▶ [WORK ORDER] Give a single number in reply. It is the count of lines below that contain the string "View".

▶ [THE INPUT]

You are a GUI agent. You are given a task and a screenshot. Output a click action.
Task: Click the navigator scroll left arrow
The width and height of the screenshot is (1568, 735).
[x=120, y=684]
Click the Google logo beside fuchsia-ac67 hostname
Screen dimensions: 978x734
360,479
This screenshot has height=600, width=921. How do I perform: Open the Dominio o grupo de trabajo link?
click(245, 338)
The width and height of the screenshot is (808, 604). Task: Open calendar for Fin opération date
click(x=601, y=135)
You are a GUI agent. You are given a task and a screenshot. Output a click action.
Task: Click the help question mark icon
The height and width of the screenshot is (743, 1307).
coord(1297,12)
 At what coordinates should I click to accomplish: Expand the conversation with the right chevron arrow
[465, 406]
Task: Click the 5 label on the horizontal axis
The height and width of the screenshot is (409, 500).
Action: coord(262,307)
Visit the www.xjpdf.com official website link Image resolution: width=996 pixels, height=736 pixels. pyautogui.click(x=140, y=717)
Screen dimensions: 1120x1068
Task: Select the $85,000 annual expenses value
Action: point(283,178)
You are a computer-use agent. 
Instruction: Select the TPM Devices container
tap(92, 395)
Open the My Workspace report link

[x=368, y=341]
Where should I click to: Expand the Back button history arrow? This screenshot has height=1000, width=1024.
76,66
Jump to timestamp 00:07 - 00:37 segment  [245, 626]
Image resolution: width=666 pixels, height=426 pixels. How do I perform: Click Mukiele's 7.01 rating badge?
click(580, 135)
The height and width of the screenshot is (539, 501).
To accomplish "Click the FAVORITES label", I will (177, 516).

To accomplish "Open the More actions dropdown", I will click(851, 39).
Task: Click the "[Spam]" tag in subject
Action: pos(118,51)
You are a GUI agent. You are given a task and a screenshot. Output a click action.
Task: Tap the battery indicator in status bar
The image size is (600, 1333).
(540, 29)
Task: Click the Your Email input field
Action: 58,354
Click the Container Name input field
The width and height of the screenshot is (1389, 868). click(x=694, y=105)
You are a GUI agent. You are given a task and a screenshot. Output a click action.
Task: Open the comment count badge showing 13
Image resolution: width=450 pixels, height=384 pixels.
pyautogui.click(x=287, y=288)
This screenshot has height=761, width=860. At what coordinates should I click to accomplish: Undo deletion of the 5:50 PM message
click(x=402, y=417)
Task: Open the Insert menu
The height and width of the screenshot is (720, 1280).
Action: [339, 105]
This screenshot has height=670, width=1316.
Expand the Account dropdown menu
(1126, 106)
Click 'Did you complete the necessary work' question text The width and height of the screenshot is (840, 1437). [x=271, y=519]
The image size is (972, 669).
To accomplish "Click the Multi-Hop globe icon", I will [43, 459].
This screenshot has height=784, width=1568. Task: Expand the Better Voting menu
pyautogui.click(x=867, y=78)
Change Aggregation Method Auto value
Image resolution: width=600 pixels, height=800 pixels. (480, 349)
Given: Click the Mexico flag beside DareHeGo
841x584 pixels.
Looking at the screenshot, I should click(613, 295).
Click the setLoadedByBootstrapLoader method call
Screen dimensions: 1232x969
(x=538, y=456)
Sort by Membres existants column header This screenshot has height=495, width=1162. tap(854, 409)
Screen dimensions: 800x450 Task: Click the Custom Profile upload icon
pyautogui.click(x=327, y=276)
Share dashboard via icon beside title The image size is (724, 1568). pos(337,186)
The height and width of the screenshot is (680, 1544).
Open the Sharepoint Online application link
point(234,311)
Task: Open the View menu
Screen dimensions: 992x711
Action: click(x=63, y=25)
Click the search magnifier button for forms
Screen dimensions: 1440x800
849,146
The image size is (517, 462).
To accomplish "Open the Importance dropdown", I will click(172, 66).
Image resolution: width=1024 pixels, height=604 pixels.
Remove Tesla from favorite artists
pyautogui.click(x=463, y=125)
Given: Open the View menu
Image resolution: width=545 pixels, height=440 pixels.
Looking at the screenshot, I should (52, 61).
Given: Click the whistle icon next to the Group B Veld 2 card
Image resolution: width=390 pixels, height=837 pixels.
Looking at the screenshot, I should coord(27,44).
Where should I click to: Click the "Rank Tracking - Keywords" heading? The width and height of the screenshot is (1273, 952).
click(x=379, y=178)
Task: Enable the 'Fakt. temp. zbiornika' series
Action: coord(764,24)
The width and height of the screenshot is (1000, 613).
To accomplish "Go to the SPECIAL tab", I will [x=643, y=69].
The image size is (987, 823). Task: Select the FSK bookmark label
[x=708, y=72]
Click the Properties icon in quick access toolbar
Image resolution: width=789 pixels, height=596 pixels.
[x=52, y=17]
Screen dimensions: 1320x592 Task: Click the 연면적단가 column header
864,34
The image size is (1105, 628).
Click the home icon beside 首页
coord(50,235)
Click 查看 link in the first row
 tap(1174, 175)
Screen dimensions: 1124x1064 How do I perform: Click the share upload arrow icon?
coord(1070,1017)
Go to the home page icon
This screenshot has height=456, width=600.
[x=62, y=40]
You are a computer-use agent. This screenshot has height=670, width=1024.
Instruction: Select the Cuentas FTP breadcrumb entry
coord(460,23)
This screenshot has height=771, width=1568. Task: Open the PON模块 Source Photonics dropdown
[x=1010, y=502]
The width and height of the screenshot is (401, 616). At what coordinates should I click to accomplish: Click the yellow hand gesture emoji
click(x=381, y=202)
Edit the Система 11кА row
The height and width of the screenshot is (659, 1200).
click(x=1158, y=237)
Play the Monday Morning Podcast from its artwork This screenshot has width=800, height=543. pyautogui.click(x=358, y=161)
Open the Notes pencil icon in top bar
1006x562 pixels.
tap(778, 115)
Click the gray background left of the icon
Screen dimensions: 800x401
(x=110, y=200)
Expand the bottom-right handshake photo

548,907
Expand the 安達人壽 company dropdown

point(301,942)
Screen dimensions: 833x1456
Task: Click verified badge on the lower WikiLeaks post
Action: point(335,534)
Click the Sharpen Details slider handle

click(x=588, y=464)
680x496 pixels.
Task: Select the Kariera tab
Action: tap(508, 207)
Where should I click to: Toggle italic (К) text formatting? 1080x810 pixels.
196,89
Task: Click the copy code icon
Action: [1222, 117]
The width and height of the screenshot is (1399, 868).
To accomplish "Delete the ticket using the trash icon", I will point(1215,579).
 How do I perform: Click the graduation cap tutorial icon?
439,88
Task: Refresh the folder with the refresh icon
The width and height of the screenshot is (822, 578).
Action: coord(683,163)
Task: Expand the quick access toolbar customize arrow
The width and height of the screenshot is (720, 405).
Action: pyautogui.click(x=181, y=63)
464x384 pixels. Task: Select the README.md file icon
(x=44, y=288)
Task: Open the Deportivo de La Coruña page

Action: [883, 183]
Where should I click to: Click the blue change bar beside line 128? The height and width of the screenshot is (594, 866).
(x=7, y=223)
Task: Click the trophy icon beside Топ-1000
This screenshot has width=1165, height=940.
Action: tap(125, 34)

▶ [RESPONSE TO THIS TASK] 2